Naming Autonomy with .privacy: A Retrospective and Look Ahead
When .privacy launched with Women in Web3 Privacy (WiW3P), Secret Network, and FLUIDEFI, it entered the ecosystem with a clear purpose. It offered a naming space for people and projects who care about digital boundaries, data control, and the right to choose how information is shared. As the domain has evolved, its role has expanded in ways that now point toward a much larger future, one that includes our official intent to submit .privacy to the upcoming Internet Corporation for Assigned Names and Numbers (ICANN) Global Top Level Domain (gTLD) application.
Why .privacy Was Created
WiW3P brought community leadership and advocacy for user protection. Secret Network contributed technical experience in privacy-preserving computation. FLUIDEFI added insight from secure, confidential computing infrastructure. Together, they helped shape a domain intended for people who want their online presence to reflect thoughtful data practices and privacy-aware values. The original vision positioned .privacy as a namespace that could live in both worlds. It was designed to function like a familiar web address while also supporting onchain identity features such as self-custody, wallet-linked naming and selective disclosure for users who choose those tools.
How .privacy Took Shape
Over time, .privacy has become a home for those who want their digital identity to align with principles of discretion and choice. It has resonated with users who prefer readable names that do not reveal more information than necessary, and with projects that focus on privacy-aware tools, communities or research. In practice, this has meant .privacy being used for personal identity, project branding, secure communications and naming layers where minimizing unnecessary exposure is part of the design intent.
The domain has established itself as a popular choice where privacy-first identity matters, including:
- Groups or platforms built around user-controlled data
- Services that benefit from human-readable, user-owned identifiers
- Communities exploring selective or pseudonymous presence
- Projects that want values-aligned branding tied to privacy technology
Rather than serving volume-driven trends, .privacy has taken root with people who care about autonomy and digital dignity.
How .privacy Has Held Its Place
The concerns that inspired .privacy continue to influence how people navigate the internet. Many individuals and organizations want greater choice in how they present themselves, what information they share and how their identity is positioned online. A domain built around intentional digital presence remains relevant, especially as expectations around data sensitivity grow. AI has accelerated these concerns, prompting more people to think carefully about how their data is used, interpreted and circulated online.
The involvement of WiW3P, Secret Network, and FLUIDEFI has kept .privacy aligned with applied privacy expertise, creating a namespace shaped by advocates, technologists and builders actively working in data protection and privacy-preserving systems.
The Next Step: Bringing .privacy to the Global Stage
In September 2025, we announced the intent to submit .privacy to the upcoming ICANN gTLD application round in 2026. This move, if successful, would position .privacy inside the global DNS system and open the door to far wider use.
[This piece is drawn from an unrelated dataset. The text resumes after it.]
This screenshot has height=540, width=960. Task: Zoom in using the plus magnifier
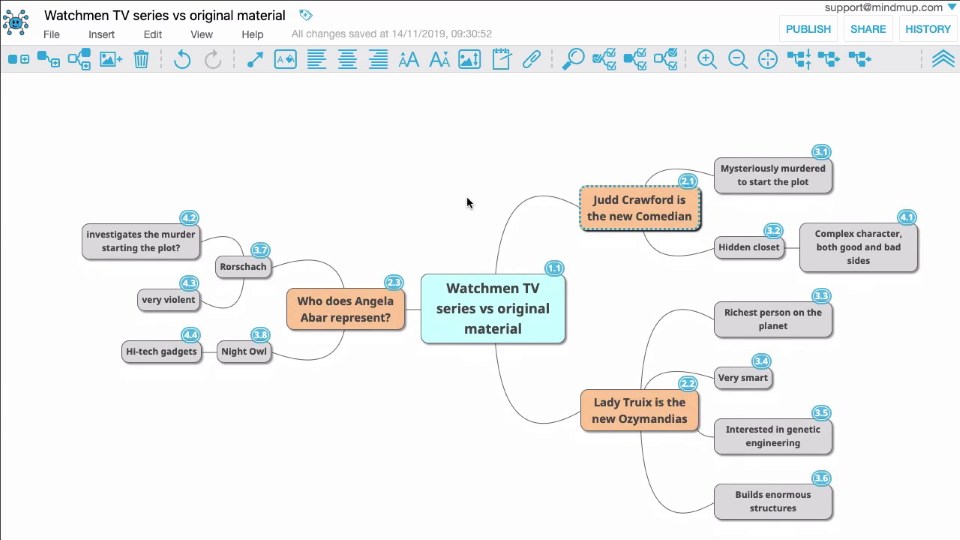[x=707, y=60]
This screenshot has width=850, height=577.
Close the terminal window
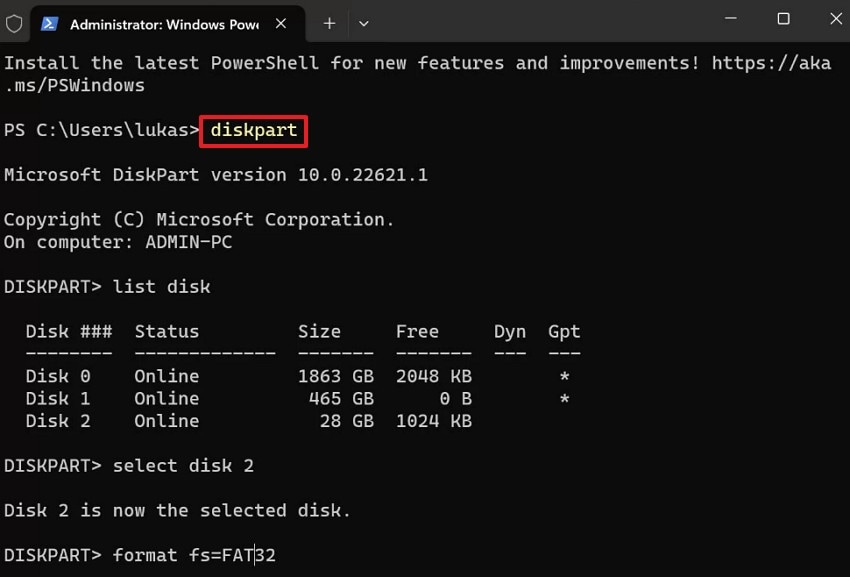click(829, 20)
If approved, ICANN recognition would allow .privacy to function as a standard top-level domain. That means:
- Full browser and website support across Chrome, Firefox, Edge and other major platforms
- Native email functionality for sending and receiving from .privacy addresses
- Search engine visibility that allows .privacy sites to be indexed and discoverable
This transition would also allow privacy-oriented naming to participate directly in the same infrastructure as banks, governments, institutions and global platforms. It would bring .privacy into the mainstream internet environment while still allowing users to benefit from onchain identity tools, representing the next stage in giving individuals and organizations a domain shaped around user choice, intentionality and control over how they present themselves online.